All license purchases should be submitted/approved through the UPDDI IT group to ensure the correct number/type of licenses are ordered. For those products that require license renewals (usually annually), notifications are generally received by the software purchaser. Software renewals are to be reconciled with the user's School/Department.

License Usage

• All University computers require the appropriate licensed software from Pitt Software Distribution Services (SDS) or from an approved software vendor via purchase requisition. All terms of the license agreement are to be enforced. Read the terms and conditions for departmental use of licensed university software.
• Prompt payment of annually renewable SDS software license fees are expected and required. Expired software titles must be removed from the applicable workstation.
• Illegally installed software discovered on a university-purchased computer will be removed immediately and the user will be required to purchase the appropriate license for installation.
• Installation of Pitt student-licensed software onto ANY University-purchased device is forbidden! Student-licensed software is intended for individual student use on said individual’s personal device. Violation of the Software Compliance for Students policy can result in disciplinary action.
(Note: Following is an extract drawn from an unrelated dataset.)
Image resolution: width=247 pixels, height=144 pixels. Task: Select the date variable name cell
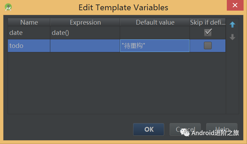29,33
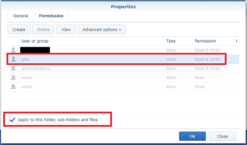Select the Permission tab
Image resolution: width=247 pixels, height=145 pixels.
tap(51, 16)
This policy will not supersede any University of Pittsburgh policies but may introduce stricter requirements.

CATEGORY:  SUPPORT SERVICES
SECTION:  Computing, Information and Data
SUBJECT:  Hardware Purchasing and Replacement
EFFECTIVE DATE:  March 2024 Revised

I. SCOPE 

This policy is designed to provide the accepted procedures for computer hardware purchases and data transfers to a new computer.

This policy applies to all employees of UPDDI. Every user of the Institute's computer resources is expected to know and follow this policy.

II. DEFINITIONS

Hardware refers to any computer device, including, but not limited to, servers, desktops, laptops, monitors, printers and tablets.

III. POLICY

Hardware Purchases

All hardware purchases should be submitted through UPDDI IT group to ensure that the computer configuration will meet the needs of the user. All computer purchases shall follow UPDDI IT and PITT IT recommendations and guidelines.

Exceptions to this policy may be granted. Each exception will be evaluated on an individual basis.

Hardware Replacement

Hardware replacement will follow these guidelines:

• Data stored on an old device will be copied to the new device.
• A backup of the device data or the original hard drive will be stored by UPDDI IT group for two weeks. This will ensure that any missed data can be retrieved and copied to the new device.
• Any request for a permanent static backup of the replaced unit’s hard drive (either partial or full image) will require the user to purchase an external drive that will be encrypted and to which the data will be copied.

Retired Hardware

Hardware marked for retirement will be sent to university surplus. Typically, retired hardware will have data wiped from the hard drive and/or the hard drive removed and sent for physical destruction. Users that wish to take retired hardware for personal use will be required to complete a request form, indicating all serial numbers/service tags of the requested equipment, understanding that the machine’s hard drive has been wiped and the proper software licenses have been applied, transferred or purchased.

This policy will not supersede any University of Pittsburgh policies but may introduce more stringent requirements.